Si tratta di jihadisti che, al momento della creazione e poi dell'espansione territoriale dell'autoproclamato Stato islamico, ne avevano raggiunto i ranghi. Una parte è morta in combattimento, altri sono invece caduti nelle mani di milizie curde. In campi dove - secondo gli autori - la situazione umanitaria e sanitaria è alquanto precaria, si trovano uomini, donne e bambini originari dell'Europa, Confederazione compresa.
Nel 2019 600 bimbi avevano potuto tornare ai Paesi di provenienza. Nel 2020 sono stati solo 200. "Ci sono rapporti ben documentati su malnutrizione, disidratazione e persino decessi" e quando una nazione e quindi anche la Svizzera - ha affermato a RTS una dei relatori, l'irlandese Siobhan Mullaly - "è a conoscenza di minacce o di violazioni dei diritti fondamentali dei suoi cittadini all'estero, allora deve intervenire per proteggerli".

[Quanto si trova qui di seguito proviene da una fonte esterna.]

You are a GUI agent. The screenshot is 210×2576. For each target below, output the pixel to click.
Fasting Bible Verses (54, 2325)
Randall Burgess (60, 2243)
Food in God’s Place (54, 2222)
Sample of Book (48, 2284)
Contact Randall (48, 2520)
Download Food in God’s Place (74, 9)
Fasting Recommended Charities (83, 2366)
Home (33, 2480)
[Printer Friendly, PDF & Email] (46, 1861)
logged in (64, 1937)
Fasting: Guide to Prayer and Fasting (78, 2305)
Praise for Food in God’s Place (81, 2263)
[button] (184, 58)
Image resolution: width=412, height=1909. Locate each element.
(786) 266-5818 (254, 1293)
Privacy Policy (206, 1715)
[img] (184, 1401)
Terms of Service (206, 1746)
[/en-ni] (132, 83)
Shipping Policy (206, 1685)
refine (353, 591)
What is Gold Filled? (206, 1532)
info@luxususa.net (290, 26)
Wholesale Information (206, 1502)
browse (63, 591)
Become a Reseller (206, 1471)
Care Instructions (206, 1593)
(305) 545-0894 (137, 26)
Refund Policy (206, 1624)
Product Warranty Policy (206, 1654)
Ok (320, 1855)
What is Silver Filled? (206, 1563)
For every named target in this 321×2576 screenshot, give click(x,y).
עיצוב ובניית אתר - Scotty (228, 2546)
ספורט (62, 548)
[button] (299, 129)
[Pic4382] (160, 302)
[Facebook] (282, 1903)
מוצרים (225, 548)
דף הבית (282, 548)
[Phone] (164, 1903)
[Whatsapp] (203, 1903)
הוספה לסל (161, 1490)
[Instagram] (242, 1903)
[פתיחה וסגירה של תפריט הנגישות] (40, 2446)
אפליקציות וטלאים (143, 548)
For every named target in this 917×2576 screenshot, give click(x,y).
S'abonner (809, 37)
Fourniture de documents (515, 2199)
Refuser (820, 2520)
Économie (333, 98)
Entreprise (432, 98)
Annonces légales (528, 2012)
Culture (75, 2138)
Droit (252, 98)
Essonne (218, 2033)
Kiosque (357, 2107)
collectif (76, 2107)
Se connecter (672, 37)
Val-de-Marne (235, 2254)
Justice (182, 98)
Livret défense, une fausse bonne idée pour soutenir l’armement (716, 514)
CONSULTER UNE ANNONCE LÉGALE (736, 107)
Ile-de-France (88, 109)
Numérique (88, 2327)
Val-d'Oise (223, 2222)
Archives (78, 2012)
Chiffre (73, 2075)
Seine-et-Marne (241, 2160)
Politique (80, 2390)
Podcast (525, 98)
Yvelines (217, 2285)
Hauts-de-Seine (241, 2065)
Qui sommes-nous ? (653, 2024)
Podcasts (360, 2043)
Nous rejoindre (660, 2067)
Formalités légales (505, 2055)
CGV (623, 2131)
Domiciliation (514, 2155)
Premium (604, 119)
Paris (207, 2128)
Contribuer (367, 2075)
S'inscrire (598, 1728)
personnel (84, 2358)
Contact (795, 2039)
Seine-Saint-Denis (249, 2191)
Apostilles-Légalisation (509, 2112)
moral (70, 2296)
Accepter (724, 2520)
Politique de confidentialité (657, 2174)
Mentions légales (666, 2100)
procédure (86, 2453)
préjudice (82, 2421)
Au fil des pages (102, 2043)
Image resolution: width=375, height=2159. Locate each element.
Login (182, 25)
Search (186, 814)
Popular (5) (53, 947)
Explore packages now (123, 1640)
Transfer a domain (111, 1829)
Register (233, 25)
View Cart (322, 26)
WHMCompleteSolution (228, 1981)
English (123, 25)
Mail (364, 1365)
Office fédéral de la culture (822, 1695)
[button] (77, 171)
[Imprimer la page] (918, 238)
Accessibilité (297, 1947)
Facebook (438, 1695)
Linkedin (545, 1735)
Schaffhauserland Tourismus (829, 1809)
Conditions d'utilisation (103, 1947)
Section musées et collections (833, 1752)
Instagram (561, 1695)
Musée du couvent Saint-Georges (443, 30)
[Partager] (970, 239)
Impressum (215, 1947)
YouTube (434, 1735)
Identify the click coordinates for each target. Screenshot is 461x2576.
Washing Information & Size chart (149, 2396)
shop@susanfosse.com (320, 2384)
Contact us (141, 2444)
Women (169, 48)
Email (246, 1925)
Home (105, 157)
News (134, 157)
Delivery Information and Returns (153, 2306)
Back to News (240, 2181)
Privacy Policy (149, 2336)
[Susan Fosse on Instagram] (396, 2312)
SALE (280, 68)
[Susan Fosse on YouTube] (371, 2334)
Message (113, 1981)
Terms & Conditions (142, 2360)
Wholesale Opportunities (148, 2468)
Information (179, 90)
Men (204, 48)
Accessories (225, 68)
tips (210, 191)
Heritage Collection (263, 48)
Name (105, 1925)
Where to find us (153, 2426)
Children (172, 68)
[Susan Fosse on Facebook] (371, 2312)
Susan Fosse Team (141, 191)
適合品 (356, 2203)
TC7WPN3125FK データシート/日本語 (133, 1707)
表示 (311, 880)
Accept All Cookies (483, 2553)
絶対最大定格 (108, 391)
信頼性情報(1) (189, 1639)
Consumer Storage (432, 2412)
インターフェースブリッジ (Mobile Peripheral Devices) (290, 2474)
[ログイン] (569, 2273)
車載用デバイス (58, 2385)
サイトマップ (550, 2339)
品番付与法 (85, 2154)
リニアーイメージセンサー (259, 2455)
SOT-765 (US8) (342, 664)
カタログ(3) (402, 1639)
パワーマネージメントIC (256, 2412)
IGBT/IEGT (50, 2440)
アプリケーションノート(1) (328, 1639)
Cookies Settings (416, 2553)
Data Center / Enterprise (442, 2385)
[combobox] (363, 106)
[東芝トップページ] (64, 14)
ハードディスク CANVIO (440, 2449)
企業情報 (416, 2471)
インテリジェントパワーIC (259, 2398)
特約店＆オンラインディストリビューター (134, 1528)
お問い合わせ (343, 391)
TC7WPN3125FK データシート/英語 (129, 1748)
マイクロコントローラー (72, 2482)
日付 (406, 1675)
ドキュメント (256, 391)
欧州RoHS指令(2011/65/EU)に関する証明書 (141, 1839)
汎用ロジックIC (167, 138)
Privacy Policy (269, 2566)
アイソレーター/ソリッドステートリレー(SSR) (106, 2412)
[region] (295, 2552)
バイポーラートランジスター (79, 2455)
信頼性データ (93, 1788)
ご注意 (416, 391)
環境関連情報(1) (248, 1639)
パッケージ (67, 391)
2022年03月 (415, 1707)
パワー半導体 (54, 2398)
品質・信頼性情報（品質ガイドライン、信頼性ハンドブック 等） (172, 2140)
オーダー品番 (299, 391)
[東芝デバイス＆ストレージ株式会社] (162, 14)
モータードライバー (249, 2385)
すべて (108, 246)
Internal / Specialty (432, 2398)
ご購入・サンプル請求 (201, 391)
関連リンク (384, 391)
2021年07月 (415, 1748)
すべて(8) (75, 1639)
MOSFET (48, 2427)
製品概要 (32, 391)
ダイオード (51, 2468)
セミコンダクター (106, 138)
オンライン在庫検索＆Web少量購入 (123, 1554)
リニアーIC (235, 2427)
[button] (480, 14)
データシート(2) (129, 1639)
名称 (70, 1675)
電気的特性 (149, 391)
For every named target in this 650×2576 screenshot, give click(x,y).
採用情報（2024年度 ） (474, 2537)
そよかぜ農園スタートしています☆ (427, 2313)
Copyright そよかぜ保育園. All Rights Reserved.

Soprattutto per quanto riguarda i bambini, i trattati dicono chiaramente che i loro diritti sono prioritari: non possono essere separati dai genitori, minacciati nella loro integrità psichica e lasciati in zone di guerra. Quelli svizzeri sarebbero sette e nessuno ha potuto finora tornare nella Confederazione. Nelle scorse settimane due padri ginevrini avevano lanciato un appello affinché le loro figlie, in Siria con le madri, siano riportate a casa.
L'ostacolo ai rientri di bimbi risiederebbe da un lato nell'opposizione delle mamme e dall'altro in quella dei curdi, contrari a una separazione. E la strategia di Berna fin qui è stata chiara ed è stata ribadita ancora nella risposta agli esperti: la priorità è data alla sicurezza nazionale e lo Stato non intende attivarsi per riportare in Svizzera nessuno degli adulti.
Secondo Mullaly, se la questione fosse sottoposta ai tribunali, la giustizia potrebbe pronunciarsi contro gli Stati. È già accaduto all'estero, per esempio in Germania e in Belgio, mentre in Svizzera non ci sono state denunce e la Confederazione si dice convinta di rispettare i suoi obblighi.